— Start SOURCE DOCUMENT —

Original Declaration (by Richard Dubois)

Here are my notes on discussions I had with Berrie, Benoit and David (Chamont) this week at LLR (there are at least 3 David's here in France on GLAST) on the topic of how CalRecon needs to evolve to meet our future needs. These are notably set by our desires for iterative reconstruction and multiple energy correction algorithms.

First off, CalRecon performs two standalone (at least for now) operations:

  • Convert raw data from ADC etc to engineering units - a revised version should use the proposed CalResponseSvc.
  • Do clustering - at the moment just the one cluster, but in future more (note that Tracy has checked in the updated Fuzzy cluster tool and his simple cluster tool for further examination). I don't think there is yet any dependence envisaged of clustering on outside information from the TKR.

These need only be done once per event.

Here are steps which could be iterated and/or use TKR information as input:

  • Various energy correction schemes (we have 3 so far; last layer (LL), profile fitting and CalValsTool)
  • We might want some overall CAL event summary

This is not so different from what we have now (in which we do two iterations with TKR - in the current recon, TKR wants an energy estimate and barycenter from the CAL; CAL wants an angle (and maybe vertex position) from TKR. So we run CAL without TKR first; TKR uses the cluster; then CAL is called again with available tracks; TKR is called again with (presumably) better energy information), in fact, so what's the problem ?

  • The output from the first iteration is completely overwritten by the second. There is no record of how we got to the 2nd.
  • Each energy correction scheme is allocated one number (the energy) in the cluster class. That's it. Nothing for quality, applicability nor personalized info about the result.
  • While not necessary, it might be nice to allow more than one cluster algorithm to run and have data structures that allow parallel trees.
  • We should be making use of relational tables to give us more bookkeeping on how high level constructs are composed. For example, it would be nice to be able to find out which MC hits ended up in which clusters. And so on. These are powerful tools for understanding the performance of algorithms. See what Tracy has added in the TKR for examples.

— End SOURCE DOCUMENT —
— Start ENTRIES SUPPLIED —

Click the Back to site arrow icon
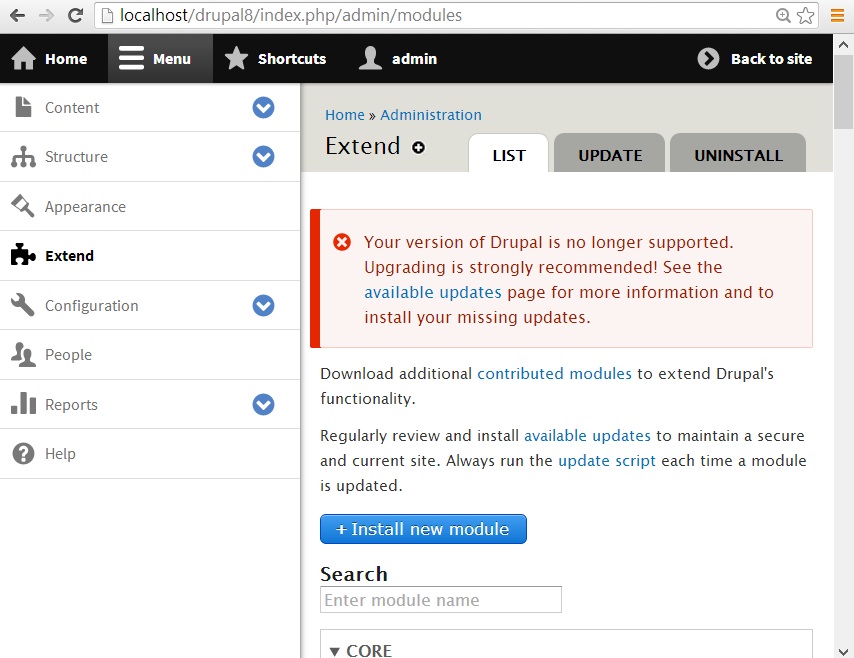Image resolution: width=854 pixels, height=658 pixels. click(708, 59)
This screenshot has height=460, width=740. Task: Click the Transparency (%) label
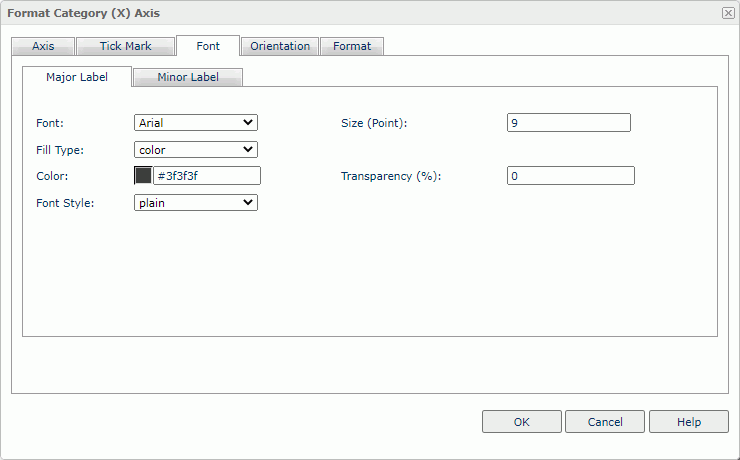coord(391,176)
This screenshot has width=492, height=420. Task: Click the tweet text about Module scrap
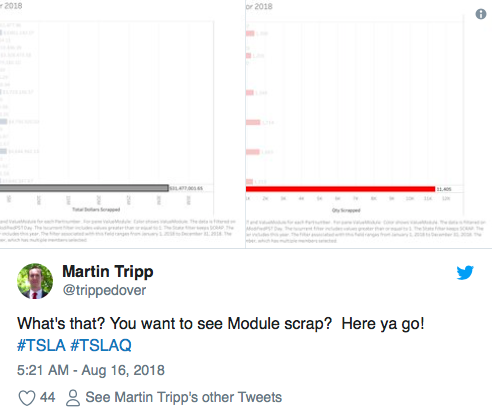[221, 323]
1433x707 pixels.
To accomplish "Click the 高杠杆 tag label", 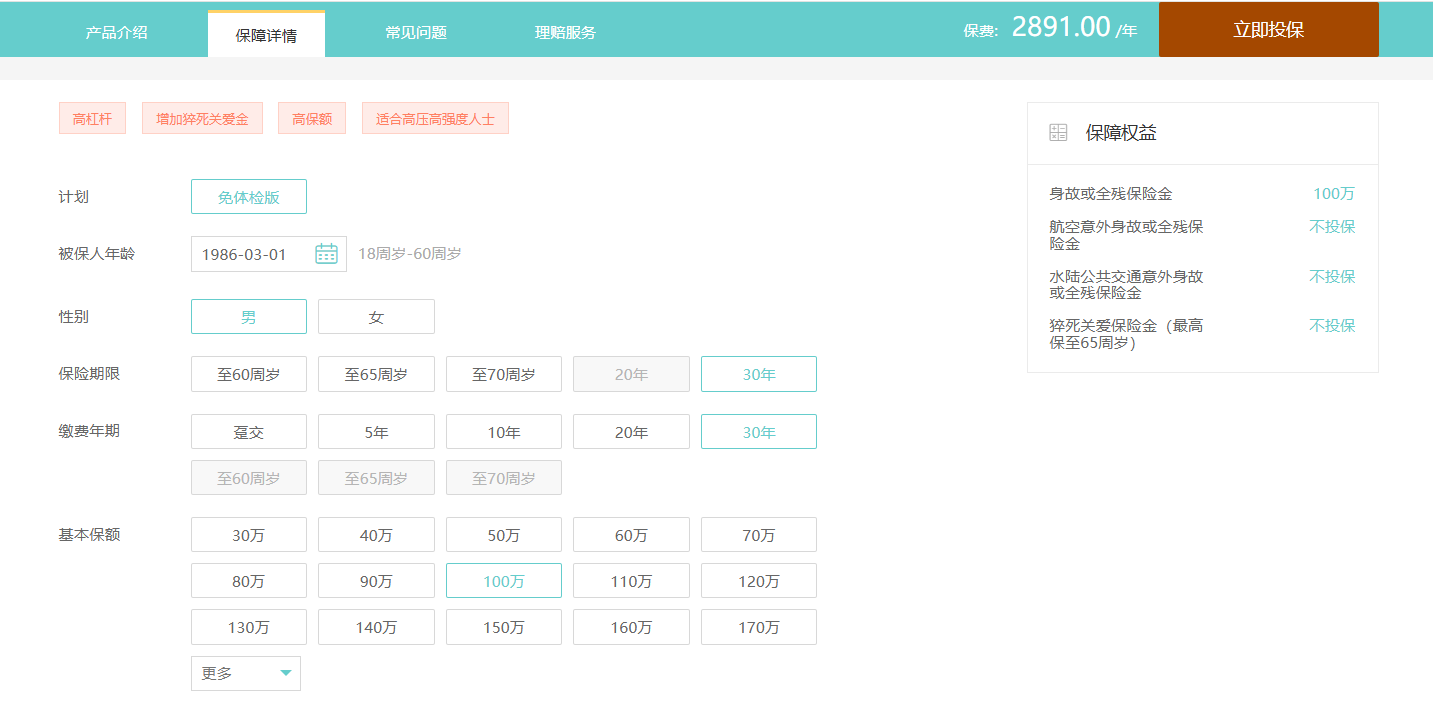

— End ENTRIES SUPPLIED —

#### PROMPT 1
Copy the passage of the CalRecon notes between "These need only" and "the problem ?", inclusive.
#### PROMPT 2
Continue the notes on how CalRecon needs to evolve from the point where they stop.

#### FINAL RESULT 1
These need only be done once per event.

Here are steps which could be iterated and/or use TKR information as input:

  • Various energy correction schemes (we have 3 so far; last layer (LL), profile fitting and CalValsTool)
  • We might want some overall CAL event summary

This is not so different from what we have now (in which we do two iterations with TKR - in the current recon, TKR wants an energy estimate and barycenter from the CAL; CAL wants an angle (and maybe vertex position) from TKR. So we run CAL without TKR first; TKR uses the cluster; then CAL is called again with available tracks; TKR is called again with (presumably) better energy information), in fact, so what's the problem ?

#### FINAL RESULT 2
I believe that GCRCalib does not actually belong in Recon explicitly. There should be a Gaudi algorithm (needs access to the propagator) to select events and create a specialty output file that then can be processed separately (as we do in calibGenCal for other calibrations). Since the output of GCRcalib is the gain factors for the lower-gain readouts, Recon just makes use of them.

We may well want CalRecon to accept "suggestions" on what the event might be. For example, on the ground we may be pretty sure we have a muon source. But we may also want to allow CalRecon to perform parallel event interpretations. One would not use LL corrections for muons or heavy ions, for example. So perhaps CalRecon could always do three (so far) interpretations - as gamma, muon or heavy ion. And have the data structures to accommodate. Then we could allow CalRecon to be directed to a particular interpretation or not (further allowing the idea of an event shape preprocessor, or of an event summary step which could call Cal/TkrRecon one last time with the final interpretation of the event.

Richard Dubois.
16 June 2004.

Use Cases

Gamma Event

Background rejection

Ground PI 0

General Requirements

Job options

We want the job options file to be as simple and short as possible, especially when using default values.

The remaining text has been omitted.